Javaid, Maham (2023). “She miscarried in her bathroom. Now she’s charged with abuse of a corpse.” The Washington Post. https://www.washingtonpost.com/nation/2023/12/15/ohio-woman-miscarriage-abuse-of-corpse-grand-jury/

Bacterial Infection Linked to Endometriosis
December 2023

A 2023 study published in the Lancet Science Journal suggests that a bacterial infection might be a contributing factor for endometriosis. The study concluded that Fusobacterium nucleatum was significantly more present in endometrial and endometriosis tissue from patients with endometriosis in comparison with patients without endometriosis. Because endometriosis is not fully understood, few treatments are currently available. According to Dr. Dominique de Ziegler (Department of Obstetrics and Gynecology and Reproductive Medicine, Hospital Foch -Université de Paris Ouest UVSQ, Paris, France), the findings from this study suggest that an antibiotic treatment may be used in the future to treat some people with endometriosis. 

Reference: Venkatesan, P. (2023). Bacterial infection linked to endometriosis.

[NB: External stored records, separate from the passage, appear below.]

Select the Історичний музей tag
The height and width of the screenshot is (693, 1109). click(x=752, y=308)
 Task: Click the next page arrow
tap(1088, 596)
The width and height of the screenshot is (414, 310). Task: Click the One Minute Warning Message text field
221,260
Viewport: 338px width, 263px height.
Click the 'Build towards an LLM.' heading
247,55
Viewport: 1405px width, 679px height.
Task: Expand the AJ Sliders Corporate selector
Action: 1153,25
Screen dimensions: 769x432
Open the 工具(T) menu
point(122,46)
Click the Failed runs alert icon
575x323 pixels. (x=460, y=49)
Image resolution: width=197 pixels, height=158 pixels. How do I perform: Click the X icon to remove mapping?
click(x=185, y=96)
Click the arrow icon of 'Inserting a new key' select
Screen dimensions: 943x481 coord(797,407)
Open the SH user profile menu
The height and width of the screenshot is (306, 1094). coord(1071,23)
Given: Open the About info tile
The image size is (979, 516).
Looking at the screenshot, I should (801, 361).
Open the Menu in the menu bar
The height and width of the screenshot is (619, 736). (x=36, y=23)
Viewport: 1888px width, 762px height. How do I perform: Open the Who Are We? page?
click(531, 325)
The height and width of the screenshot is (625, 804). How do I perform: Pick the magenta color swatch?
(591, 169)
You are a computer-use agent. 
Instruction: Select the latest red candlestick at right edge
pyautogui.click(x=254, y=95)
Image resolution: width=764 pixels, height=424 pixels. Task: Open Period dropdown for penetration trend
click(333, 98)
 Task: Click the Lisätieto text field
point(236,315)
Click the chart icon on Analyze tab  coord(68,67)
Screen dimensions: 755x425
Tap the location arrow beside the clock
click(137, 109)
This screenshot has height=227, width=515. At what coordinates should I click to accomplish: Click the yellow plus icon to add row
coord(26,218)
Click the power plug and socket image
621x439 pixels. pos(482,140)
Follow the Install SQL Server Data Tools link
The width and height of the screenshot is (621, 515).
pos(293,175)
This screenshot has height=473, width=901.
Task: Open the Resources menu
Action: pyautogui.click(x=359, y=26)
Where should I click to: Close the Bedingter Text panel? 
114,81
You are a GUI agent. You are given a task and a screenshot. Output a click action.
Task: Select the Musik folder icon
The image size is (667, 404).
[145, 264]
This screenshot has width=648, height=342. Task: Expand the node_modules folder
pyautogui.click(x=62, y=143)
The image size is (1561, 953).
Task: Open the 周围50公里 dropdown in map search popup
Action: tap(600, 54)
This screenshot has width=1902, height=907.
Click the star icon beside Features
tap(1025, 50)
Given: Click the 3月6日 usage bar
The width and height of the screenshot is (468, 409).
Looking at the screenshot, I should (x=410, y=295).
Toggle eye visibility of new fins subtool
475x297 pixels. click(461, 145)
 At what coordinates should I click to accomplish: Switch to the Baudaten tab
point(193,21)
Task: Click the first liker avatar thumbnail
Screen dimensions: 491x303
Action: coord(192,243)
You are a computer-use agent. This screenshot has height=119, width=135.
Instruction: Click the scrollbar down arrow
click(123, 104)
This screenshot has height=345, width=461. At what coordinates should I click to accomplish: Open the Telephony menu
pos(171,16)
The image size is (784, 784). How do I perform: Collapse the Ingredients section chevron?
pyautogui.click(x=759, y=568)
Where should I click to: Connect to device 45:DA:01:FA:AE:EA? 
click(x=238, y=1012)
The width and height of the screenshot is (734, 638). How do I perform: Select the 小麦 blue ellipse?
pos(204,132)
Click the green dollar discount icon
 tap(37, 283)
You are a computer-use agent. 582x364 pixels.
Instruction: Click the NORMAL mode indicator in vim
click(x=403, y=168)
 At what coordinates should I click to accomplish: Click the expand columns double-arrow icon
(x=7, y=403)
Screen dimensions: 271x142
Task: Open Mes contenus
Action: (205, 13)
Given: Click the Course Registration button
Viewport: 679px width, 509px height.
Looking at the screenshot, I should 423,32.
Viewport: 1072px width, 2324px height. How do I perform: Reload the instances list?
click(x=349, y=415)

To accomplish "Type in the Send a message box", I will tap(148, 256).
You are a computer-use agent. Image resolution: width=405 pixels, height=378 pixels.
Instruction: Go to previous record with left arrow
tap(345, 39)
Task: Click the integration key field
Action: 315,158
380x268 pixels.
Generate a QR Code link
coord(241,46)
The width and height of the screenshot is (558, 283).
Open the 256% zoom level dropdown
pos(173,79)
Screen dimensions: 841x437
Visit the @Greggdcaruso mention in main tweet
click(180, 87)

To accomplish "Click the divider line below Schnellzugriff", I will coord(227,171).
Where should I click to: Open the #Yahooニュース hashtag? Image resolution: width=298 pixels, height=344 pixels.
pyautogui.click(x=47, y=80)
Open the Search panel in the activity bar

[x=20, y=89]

The Lancet Microbe, 4(10), e768. https://doi.org/10.1016/s2666-5247(23)00221-5

I AM Bill
November 2023

On Thursday, October 26th, 2023, the Massachusetts Senate unanimously passed Bill S.1381 (known as the “I AM Bill”) which makes disposable menstrual products available at no cost in prisons, homeless shelters, and public schools. The legislation requires these spaces to make menstrual products “available in a convenient manner that does not stigmatize the individual seeking such products.” The bill is sponsored by Senator Patricia Jehlen, a Somerville Democrat, along with the support of the Massachusetts Menstrual Equity Coalition. The next step will be to gain support in the House of Representatives.